- [Instructions for the task]: Please return the listing exactly, line for line.

================

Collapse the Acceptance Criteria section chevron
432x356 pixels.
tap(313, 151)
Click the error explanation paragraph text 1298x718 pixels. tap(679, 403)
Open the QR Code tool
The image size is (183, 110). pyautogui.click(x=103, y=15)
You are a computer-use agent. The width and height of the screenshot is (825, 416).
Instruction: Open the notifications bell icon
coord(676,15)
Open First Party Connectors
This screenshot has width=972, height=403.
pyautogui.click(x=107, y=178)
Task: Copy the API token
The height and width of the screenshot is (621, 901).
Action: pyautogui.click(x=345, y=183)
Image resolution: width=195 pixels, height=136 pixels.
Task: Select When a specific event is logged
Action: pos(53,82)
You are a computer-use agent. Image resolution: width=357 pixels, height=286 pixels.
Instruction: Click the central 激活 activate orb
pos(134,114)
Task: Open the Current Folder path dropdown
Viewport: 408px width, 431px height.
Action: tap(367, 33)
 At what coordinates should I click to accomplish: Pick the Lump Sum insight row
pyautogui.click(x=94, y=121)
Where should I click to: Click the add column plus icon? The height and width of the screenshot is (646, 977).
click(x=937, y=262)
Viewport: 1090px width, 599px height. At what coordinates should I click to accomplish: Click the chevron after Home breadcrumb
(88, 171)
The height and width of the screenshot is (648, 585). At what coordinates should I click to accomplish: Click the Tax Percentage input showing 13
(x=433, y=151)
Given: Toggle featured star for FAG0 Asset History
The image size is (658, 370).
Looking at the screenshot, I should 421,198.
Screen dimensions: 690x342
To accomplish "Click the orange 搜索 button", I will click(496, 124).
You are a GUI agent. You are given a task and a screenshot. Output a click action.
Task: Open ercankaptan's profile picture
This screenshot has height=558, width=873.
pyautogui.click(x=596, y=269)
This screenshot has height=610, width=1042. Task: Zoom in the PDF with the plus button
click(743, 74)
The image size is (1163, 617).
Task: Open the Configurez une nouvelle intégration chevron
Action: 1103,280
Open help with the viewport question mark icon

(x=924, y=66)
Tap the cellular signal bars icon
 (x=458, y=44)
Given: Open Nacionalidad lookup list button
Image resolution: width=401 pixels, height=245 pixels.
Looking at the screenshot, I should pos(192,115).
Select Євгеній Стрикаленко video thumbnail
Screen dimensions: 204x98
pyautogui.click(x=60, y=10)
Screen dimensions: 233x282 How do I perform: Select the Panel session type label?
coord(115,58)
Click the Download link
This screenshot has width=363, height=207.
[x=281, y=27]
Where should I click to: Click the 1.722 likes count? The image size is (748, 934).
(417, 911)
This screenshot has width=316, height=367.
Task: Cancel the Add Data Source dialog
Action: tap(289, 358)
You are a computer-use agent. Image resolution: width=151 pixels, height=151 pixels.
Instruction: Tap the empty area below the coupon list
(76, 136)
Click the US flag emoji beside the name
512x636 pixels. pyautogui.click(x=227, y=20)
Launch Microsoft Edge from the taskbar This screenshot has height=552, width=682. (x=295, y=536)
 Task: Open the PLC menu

================

- [Output]:
Collapse the Acceptance Criteria section chevron
432x356 pixels.
tap(313, 151)
Click the error explanation paragraph text 1298x718 pixels. tap(679, 403)
Open the QR Code tool
The image size is (183, 110). pyautogui.click(x=103, y=15)
You are a computer-use agent. The width and height of the screenshot is (825, 416).
Instruction: Open the notifications bell icon
coord(676,15)
Open First Party Connectors
This screenshot has width=972, height=403.
pyautogui.click(x=107, y=178)
Task: Copy the API token
The height and width of the screenshot is (621, 901).
Action: pyautogui.click(x=345, y=183)
Image resolution: width=195 pixels, height=136 pixels.
Task: Select When a specific event is logged
Action: pos(53,82)
You are a computer-use agent. Image resolution: width=357 pixels, height=286 pixels.
Instruction: Click the central 激活 activate orb
pos(134,114)
Task: Open the Current Folder path dropdown
Viewport: 408px width, 431px height.
Action: tap(367, 33)
 At what coordinates should I click to accomplish: Pick the Lump Sum insight row
pyautogui.click(x=94, y=121)
Where should I click to: Click the add column plus icon? The height and width of the screenshot is (646, 977).
click(x=937, y=262)
Viewport: 1090px width, 599px height. At what coordinates should I click to accomplish: Click the chevron after Home breadcrumb
(88, 171)
The height and width of the screenshot is (648, 585). At what coordinates should I click to accomplish: Click the Tax Percentage input showing 13
(x=433, y=151)
Given: Toggle featured star for FAG0 Asset History
The image size is (658, 370).
Looking at the screenshot, I should 421,198.
Screen dimensions: 690x342
To accomplish "Click the orange 搜索 button", I will click(496, 124).
You are a GUI agent. You are given a task and a screenshot. Output a click action.
Task: Open ercankaptan's profile picture
This screenshot has height=558, width=873.
pyautogui.click(x=596, y=269)
This screenshot has height=610, width=1042. Task: Zoom in the PDF with the plus button
click(743, 74)
The image size is (1163, 617).
Task: Open the Configurez une nouvelle intégration chevron
Action: 1103,280
Open help with the viewport question mark icon

(x=924, y=66)
Tap the cellular signal bars icon
 (x=458, y=44)
Given: Open Nacionalidad lookup list button
Image resolution: width=401 pixels, height=245 pixels.
Looking at the screenshot, I should pos(192,115).
Select Євгеній Стрикаленко video thumbnail
Screen dimensions: 204x98
pyautogui.click(x=60, y=10)
Screen dimensions: 233x282 How do I perform: Select the Panel session type label?
coord(115,58)
Click the Download link
This screenshot has width=363, height=207.
[x=281, y=27]
Where should I click to: Click the 1.722 likes count? The image size is (748, 934).
(417, 911)
This screenshot has width=316, height=367.
Task: Cancel the Add Data Source dialog
Action: tap(289, 358)
You are a computer-use agent. Image resolution: width=151 pixels, height=151 pixels.
Instruction: Tap the empty area below the coupon list
(76, 136)
Click the US flag emoji beside the name
512x636 pixels. pyautogui.click(x=227, y=20)
Launch Microsoft Edge from the taskbar This screenshot has height=552, width=682. (x=295, y=536)
 Task: Open the PLC menu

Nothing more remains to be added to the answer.